■ **EXERCISE**:
In the forum thread below about an Outlook pst file shrinking to 0 KB, where are all four pst files saved?

■ **PASSAGE SHOWN**:
# MS Outlook 2002 pst file went down from ~1,8GB to 0KB !?



## stuhpa_sheja (Apr 20, 2009)

Hi all, my already 4th .pst file (MS Outlook personal storage file) went down from around 1.5 GB to 0 KB.
(btw. Im familiar with that 2GB limitation against pst files so each time when Im reaching around 1,8GB I would create new personal folder/pst file...so far w/o any problems)
The only extraordinary thing that happen was CHKDSK run.
I did check "found.000" hidden folder and the file is not there + the corrupted pst file did stay at the same location, name and extension are unchanged, the only problem is its size ~ 300 B (0 KB) !
My problem is also that raw recovery applications (Easy Recovery Proffesional, R-Studio...) cant find any file of similar size that would match my "lost"/corrupted file....
I did google this issue and the only promising solution is not free: http://www.experts-exchange.com/Microsoft/Applications/Q_22626056.html
Also that PSTSCAN.EXE application is not working also - file is now to small...
Can somebody here help me pls?


----------



## stuhpa_sheja (Apr 20, 2009)

Anyone...pls?


----------



## sobersong (Sep 14, 2008)

is your pst saved locally or on a network drive ?
SCANPST.EXE itself does not work or it did work but couldn't repair the pst ? (might need to close outlook before running it...)


----------



## tosh9i (Aug 3, 2006)

That Expert's Exchange solution referred to this webpage: http://www.emailaddressmanager.com/outlook/repair.html

However, in the end, that solution didn't work and they just gave up.


----------



## tosh9i (Aug 3, 2006)

Do you know the amount of free space you had on your HD before this happened compared to now?


----------



## stuhpa_sheja (Apr 20, 2009)

Re: is your pst saved locally or on a network drive ?
- all 4 pst files are saved on external USB hd
Re: SCANPST.EXE itself does not work or it did work but couldn't repair the pst ? (might need to close outlook before running it...) 
- SCANPST.exe is not helping/cant process the file because the size of the corrupted pst file is to small, ~300B, ie. 0 KB
Re: Do you know the amount of free space you had on your HD before this happened compared to now?
- enough, >100 GB


----------



## tosh9i (Aug 3, 2006)

stuhpa_sheja said:


> Re: is your pst saved locally or on a network drive ?
> - all 4 pst files are saved on external USB hd
> Re: SCANPST.EXE itself does not work or it did work but couldn't repair the pst ? (might need to close outlook before running it...)
> - SCANPST.exe is not helping/cant process the file because the size of the corrupted pst file is to small, ~300B, ie. 0 KB
> ...


That's not what I meant. What I meant was before this happened did you have, let's say *120 GB *of free space and after this happened did it change to *122* GB of free space.

■ **RAW DATA**:

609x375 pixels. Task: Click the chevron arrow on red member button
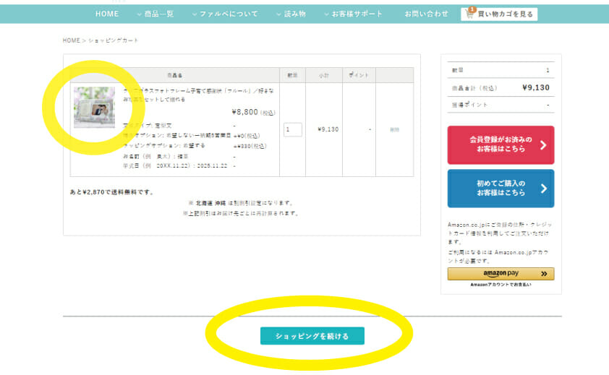click(x=542, y=145)
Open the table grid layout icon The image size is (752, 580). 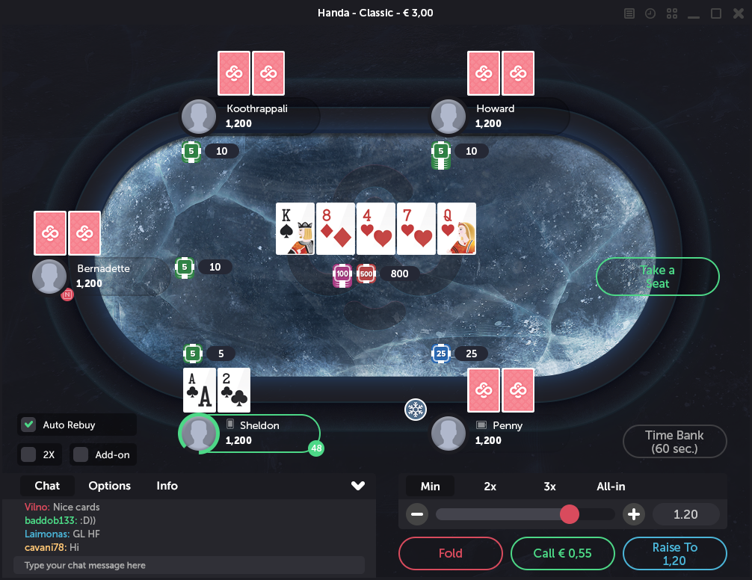672,13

■ **PROBLEM SOLUTION**:
On an external USB hard drive.